[Assigned task]: Set down every record below exactly as written, but leave out the pictures.

[Provided information]:
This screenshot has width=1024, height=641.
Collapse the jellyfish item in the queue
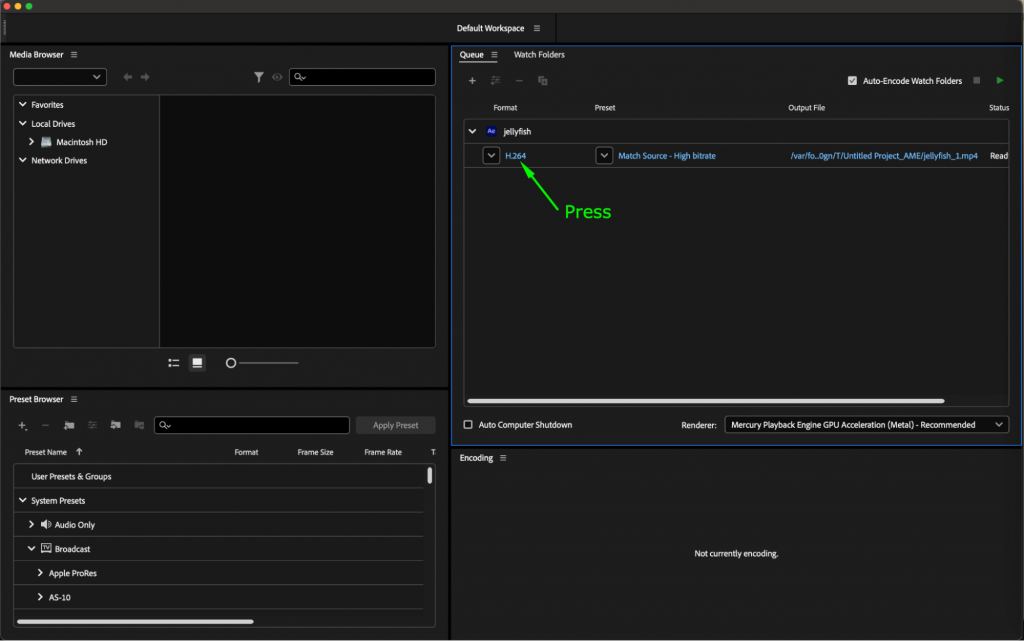click(471, 131)
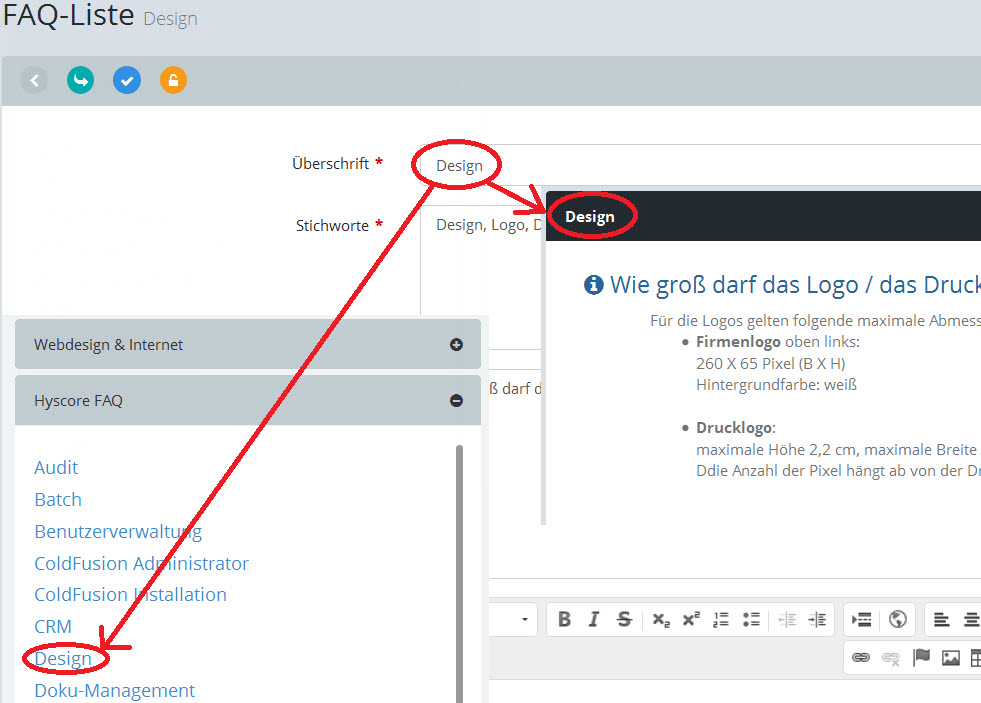Click the FAQ category list scrollbar
The width and height of the screenshot is (981, 703).
pos(460,560)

[Answer for the task]:
This screenshot has width=1024, height=641.
Collapse the jellyfish item in the queue
click(471, 131)
Click the FAQ category list scrollbar
The width and height of the screenshot is (981, 703).
pos(460,560)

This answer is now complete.